WHAT THIS TASK INVOLVES ->
With pictures left out, set down exactly the lines that begin at the one containing "689x391 pixels. At" and end with the last line of the entries below.

DATA SECTION ->
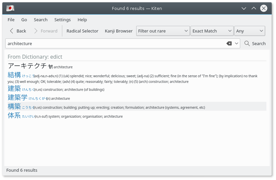Open the Settings menu
276x180 pixels.
pyautogui.click(x=62, y=20)
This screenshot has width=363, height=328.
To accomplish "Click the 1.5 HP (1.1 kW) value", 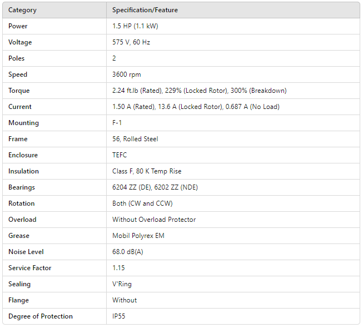I will point(135,26).
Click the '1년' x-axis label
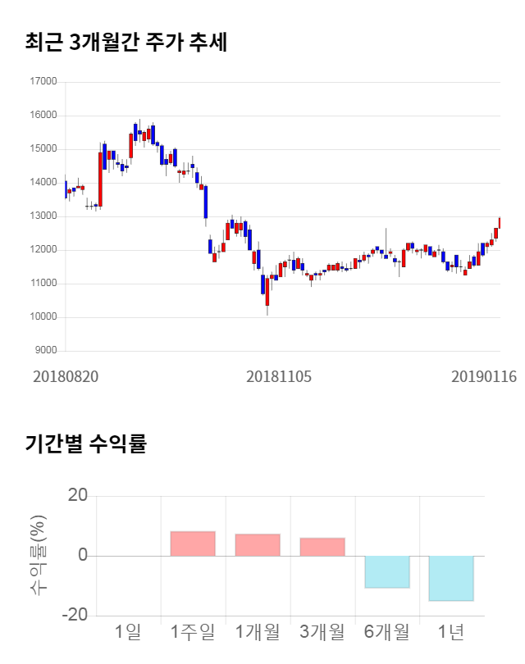Screen dimensions: 525x664 (x=451, y=632)
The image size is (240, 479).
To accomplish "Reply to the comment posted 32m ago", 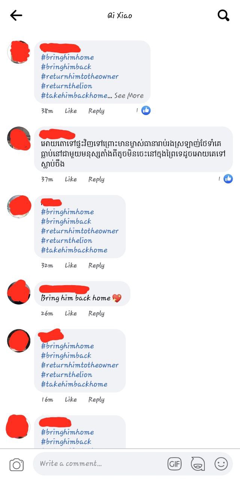I will pos(96,265).
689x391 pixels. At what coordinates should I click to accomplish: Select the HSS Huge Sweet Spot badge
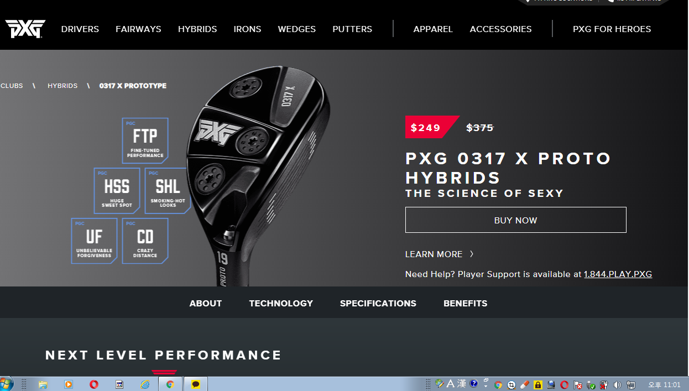[117, 191]
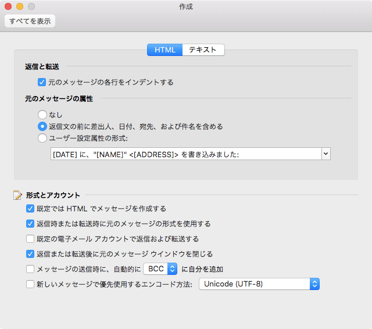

SOLUTION FOR THIS TASK ->
689x391 pixels. At what coordinates should I click to accomplish: Select the HSS Huge Sweet Spot badge
[117, 191]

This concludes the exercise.